* **Textauszug**:
==========

Zeitzeugen-Gespräche in einer Fotoausstellung, einem Bildband und auf einer Website

Wer Hédi Fried begegnet, wird ihr Gesicht, ihren streitbaren wachen Verstand und die Energie, die sie ausstrahlt, nicht vergessen. Trotz der in jungen Jahren erlittenen Verfolgung und Inhaftierung durch die Nationalsozialisten wirkt die nun über 80-jährige Dame im Gespräch über ihr Leben keine Spur verbittert, sondern offen, neugierig und engagiert - so wie Anfang Mai 2010 bei der Tagung "Überlebende und ihre Kinder im Gespräch".

Fried war mit den Enkeln Yael und Samuel aus Stockholm ins Studienzentrum der KZ-Gedenkstätte Neuengamme gekommen. Das Treffen diente nicht allein dem Erfahrungsaustausch von Zeitzeugen aus den verschiedenen Ländern über die jeweilige Erinnerungskultur. Es ging auch um das Nachdenken über Strategien, wie man die Erinnerung an den Holocaust nach dem Ableben der letzten Opfer von Verfolgung und Tortur in den Konzentrationslagern weiter wach erhalten kann.

"Die Erziehung ist die einzige Waffe gegen Rechtsradikalismus, die wir haben", meinte Hédi Fried in der Diskussion. Sie hat mit ihrer jüngeren Schwester Livia Fränkel die Transporte nach Auschwitz, die Zwangsarbeit in den Frauenaußenlagern von Neuengamme und das Kriegsende in Bergen-Belsen überlebt. Im Sommer 1945 waren beide nach Schweden gereist, wo sie sich ein neues Leben und ihre Familien aufbauten. "Mein Weg ist es, meine Geschichte zu erzählen", sagte Fried. Lange war es ihr nicht möglich gewesen, darüber zu sprechen. Sie wollte auch ihre Kinder nicht belasten. Nach dem Erscheinen ihres ersten Buches 1992, "Nachschlag für eine Gestorbene. Ein Leben bis Auschwitz und ein Leben danach", war der Bann gebrochen. "Ich hatte das Gefühl, als ob eine Wand zwischen mir und der Gesellschaft gefallen war." Die studierte Psychologin hatte 1984 das "Café 84" gegründet, um Überlebenden den Kontakt untereinander zu ermöglichen und therapeutische Hilfe anzubieten. Sie besuchte Schulen in Schweden und nahm die seelische und körperliche Belastung vieler Reisen auf sich, um über ihre Erlebnisse zu sprechen. Nicht nur, um von ihren Erfahrungen zu berichten, sondern auch an die zu erinnern, die nicht mehr sprechen können.

==========

Gespeicherte Einträge:
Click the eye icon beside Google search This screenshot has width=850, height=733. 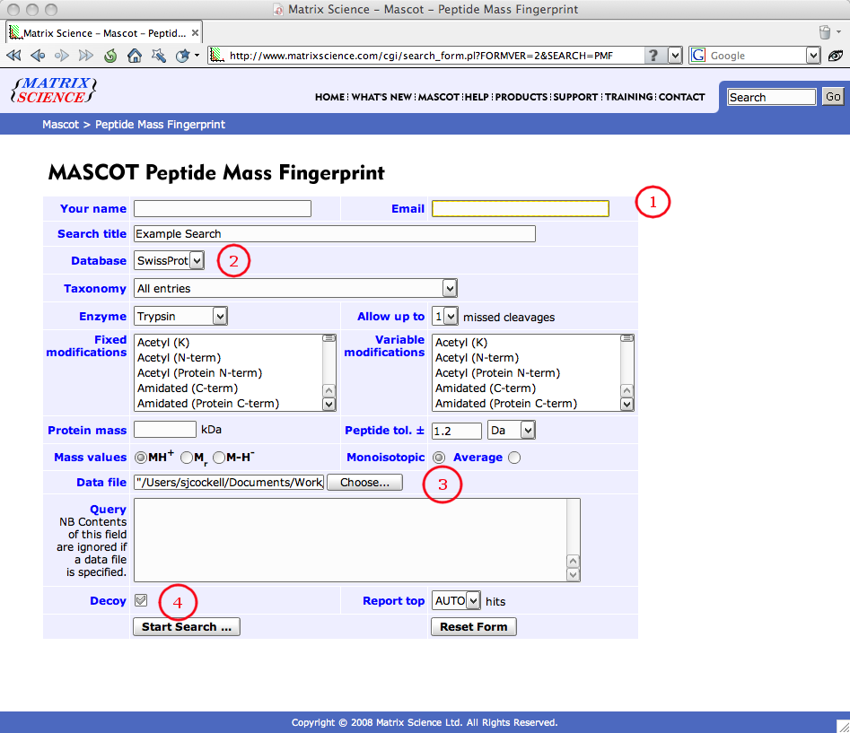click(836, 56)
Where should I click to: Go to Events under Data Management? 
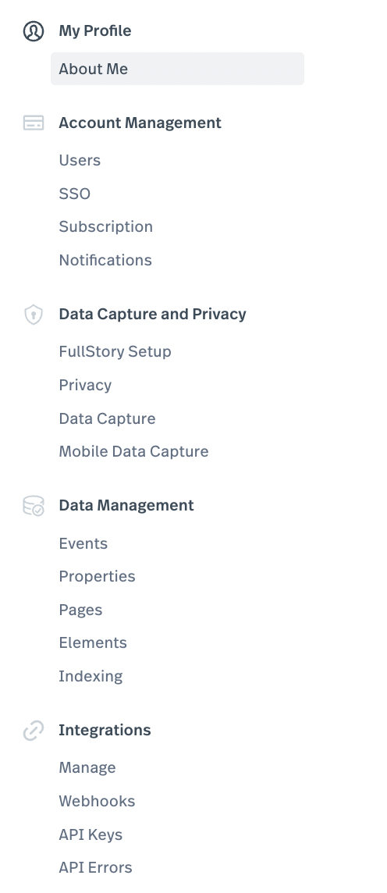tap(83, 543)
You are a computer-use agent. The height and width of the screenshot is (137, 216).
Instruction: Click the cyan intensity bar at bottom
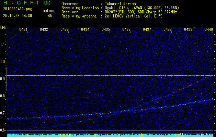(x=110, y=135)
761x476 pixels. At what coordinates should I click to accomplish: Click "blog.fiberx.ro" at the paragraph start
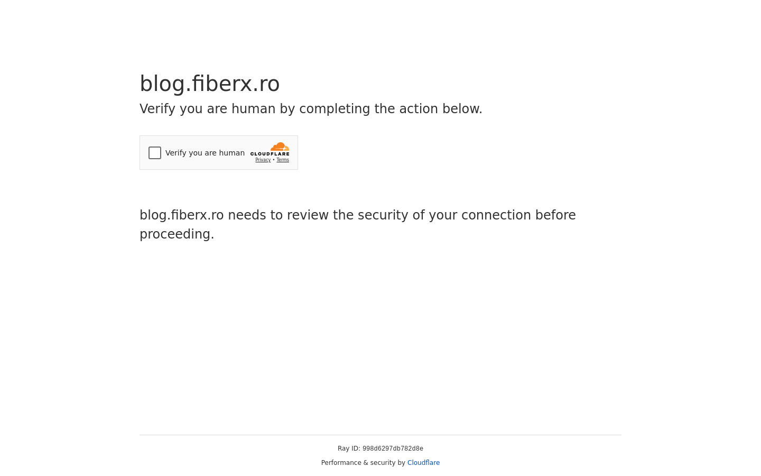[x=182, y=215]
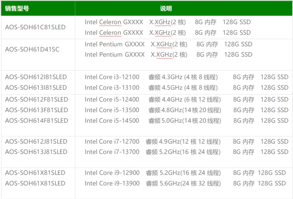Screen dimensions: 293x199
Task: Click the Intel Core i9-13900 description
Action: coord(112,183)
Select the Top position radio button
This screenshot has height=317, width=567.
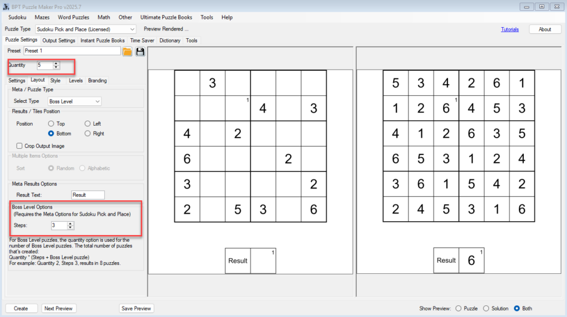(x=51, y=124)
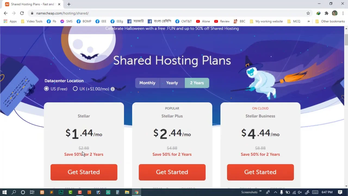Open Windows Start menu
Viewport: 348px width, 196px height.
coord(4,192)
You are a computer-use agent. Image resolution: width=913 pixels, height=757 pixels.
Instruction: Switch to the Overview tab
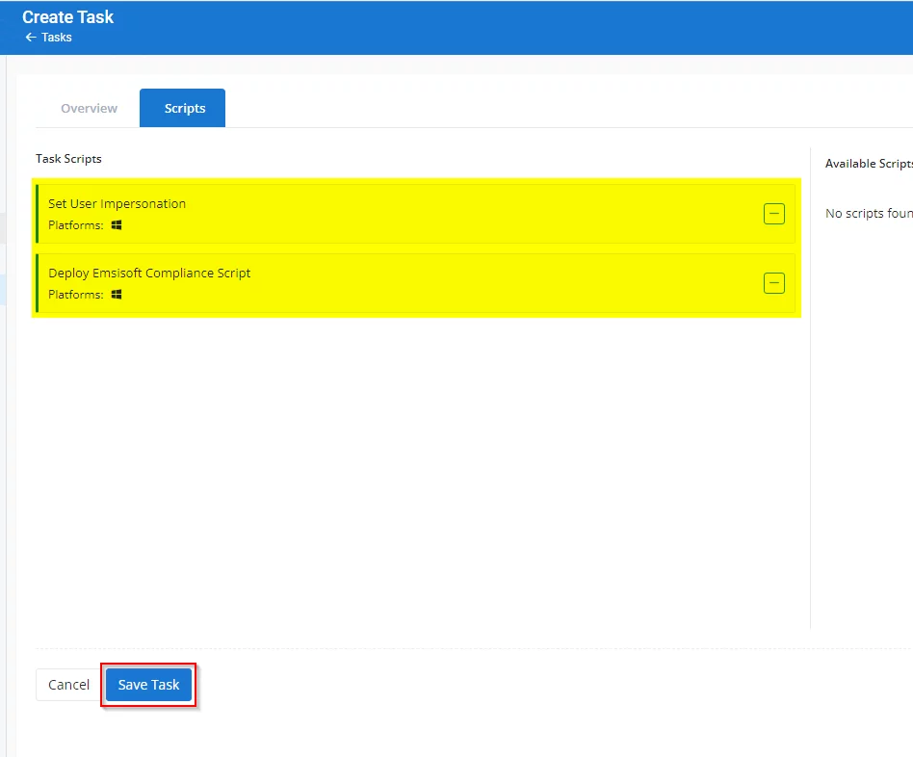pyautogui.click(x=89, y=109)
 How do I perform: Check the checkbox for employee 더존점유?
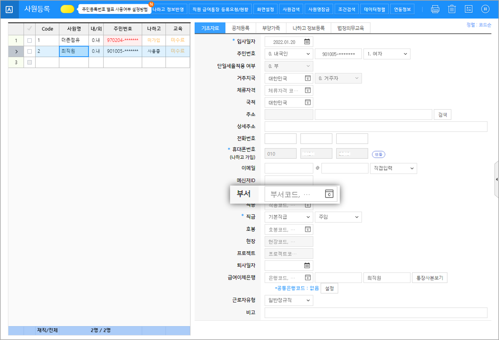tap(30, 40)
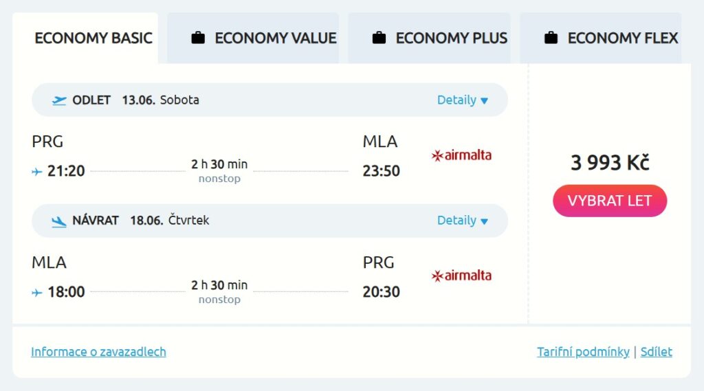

==========

* **Was zu tun ist**:
A: In welchem Jahr gründete Hédi Fried laut dem Textauszug das „Café 84“?
B: Gib aus dem Textauszug alles von „Fried war mit“ bis hinunter zu „wach erhalten kann.“ Wort für Wort wieder.
Die Daten haben mit dem Textauszug nichts zu tun.

* **Schriftliche Antworten**:
A: Im Jahr 1984.

B:
Fried war mit den Enkeln Yael und Samuel aus Stockholm ins Studienzentrum der KZ-Gedenkstätte Neuengamme gekommen. Das Treffen diente nicht allein dem Erfahrungsaustausch von Zeitzeugen aus den verschiedenen Ländern über die jeweilige Erinnerungskultur. Es ging auch um das Nachdenken über Strategien, wie man die Erinnerung an den Holocaust nach dem Ableben der letzten Opfer von Verfolgung und Tortur in den Konzentrationslagern weiter wach erhalten kann.